Tuesday, June 14, 2005

War and Pacifism, by Einstein and Freud

Albert Einstien (1929): My pacifism is an instinctive feeling that possesses me because the murder of men is disgusting. My attitude is not derived from any intellectual theory but is based on my deepest antipathy to every kind of cruelty and hatred. I might go on to rationalize this reaction, but that would really be "a posteriori" thinking. I am an absolute pacifist. One of the main objects of my life is to oppose, at every turning, the ancient European tradition of warfare. That tradition still retains its power, but even so I am not discouraged.
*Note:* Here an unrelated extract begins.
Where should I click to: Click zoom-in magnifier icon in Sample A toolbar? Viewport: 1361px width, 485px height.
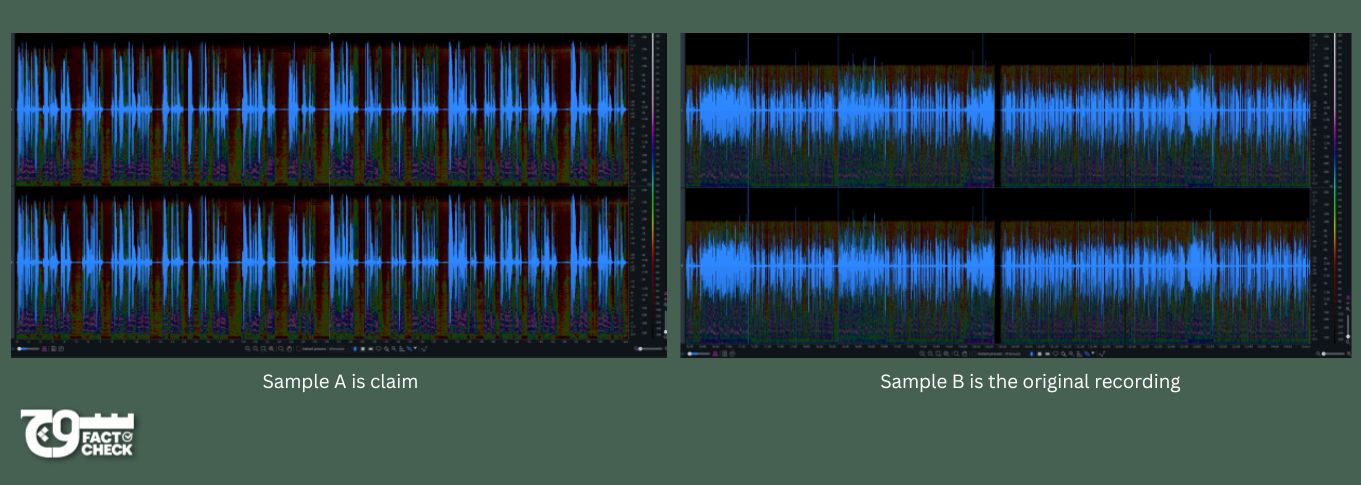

I believe in taking a holy oath never to participate in any act of violence.

Sigmund Freud (in a letter to Einstein, 1933): Because every man has a right over his own life and war destroys lives that were full of promise; it forces the individual to shame his manhood, obliging him to murder fellow men, against his will; it ravages material amenities, the fruits of human toil, and much besides. Moreover, wars, as now conducted, afford no scope for acts of heroism according to the old ideals and, given the high perfection of modern arms, war today would mean the sheer extermination of one of the combatants, if not of both. This is so true, so obvious, that we can but wonder why the conduct of war is not banned by general consent.

I pass on to another point, the basis, as it strikes me, of our common hatred of war. It is this: We cannot do otherwise than hate it. Pacifists we are, since our organic nature wills us thus to be. Hence it comes easy to us to find arguments that justify our standpoint.